Over the years I’ve traveled a little here and there. Lived in a few places since pulling away from Panama City with a tiny U-Haul trailer headed to South Florida and some exotic tropical nights, went to Kansas City, MO, and loved it there. Loved the people and the Chiefs games and KC Royals baseball. Moved to Taos, NM, and breathed in the sage and green chilies. Watched the shadows of clouds race across the mesa while I worked in arts development in the shadow of Taos Mountain and worked with artists like Bill Ranes and RC Gorman, and it was all wonderful in its unique way.
Then Daddy got sick and me and sister both picked up from respective cities in the world and headed ‘home again’ ‘cause we were southern girls who loved their Daddy. He ‘magically, miraculously’ got better with a quickness when we returned. I feel now that maybe that sly dog of a good man played us. So, we settled in our hometown again, but the day came after he passed away maybe ten years later that it was time for me to head off into the sunset again, and I picked up my bags and headed toward Nashville. A year or so later, my sister followed, then my youngest son, and we nested in our respective spots, near one another. Brought Mom back and forth until eventually moved her up with us. And Nashville might as well pay me and sister for being Ambassadors for the City because we love it for a thousand different reasons. After 22 years there I still do and will return often.
When I decided out of the blue that it was time to move off the hill, I had my eyes locked on the Gulf Coast - Cause you are what you are. But the opportunity opened for me to go live down the street from my oldest son and family and I headed to NC, which is beautiful from the Smokey Mountains to the saltwater coast. Got to be with those adorables and that charming absolute ray of sunshine, Mitri, who needs his own clothing line because he is such a cool cat. And there is a special joy in watching your little boys being and becoming men- being a husband, father, friend. And if I lived a thousand more years and them too I would never get enough of their company. Never.
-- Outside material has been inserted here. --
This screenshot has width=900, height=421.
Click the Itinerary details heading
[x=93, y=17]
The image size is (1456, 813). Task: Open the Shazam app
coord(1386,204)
But something began to happen while I was there. This longing for the Gulf Coast getting stronger instead of passing on by. Seeing friends gathering for Homecoming games, Crawfish boils, or listening to a friend and his band playing. Then a dear friend passed unexpectedly. We had just made plans to have dinner the week before next time I was down. Then he was gone. Just like that. I found out about his passing on my birthday right before I went to an absolutely beautiful dinner with my son and daughter-in-law and grands, and my sister had flown in. Great food and conversation and Greek wine and the smiling faces of those Adorables and all the while thinking of Cy being gone and me celebrating another year of turning around the sun. Surreal in a way. Like walking a tightrope of what is gone and what remains. And - I began writing These Days posts. Friends leaving such warm comments and sharing memories of their own that the words seem to awaken in them. And – I began to realize most of those posts were love letters to what once was. All to place. Holmes creek and the beach. This land grafted into me. So, forgive this long piece if you will, but there comes a time in life you realize that the place where’d you spread your ashes when you die is a someday you don’t have to wait upon. If your final resting place means so very much you choose to let your remains rest there for eternity – just maybe enjoying that sense of belonging while your still in physical form might possess its own kind of power. So, Expect a ridiculous amount of sunset posts, a few sunrises, and a continued love letter in posts to this place I call home. They say you can’t go home again. They’re right. You can’t go ‘home again’ because the again denotes a time that no longer exists. Things change. People change. Places change. This place has weathered some mighty rough storms. So, have I. Her landscape isn’t what it used to be. Mine either. It’s like running into an old lover 20, 30, 40 years down the road. Not the same person at all. Changed a whole lot. Yet . . . somehow, when you look into one another’s eyes it’s exactly the same. A deep feeling that the soul of what once was remains untouched. So, you can’t go home ‘again.’ But you sure can go home. This native girl just did.”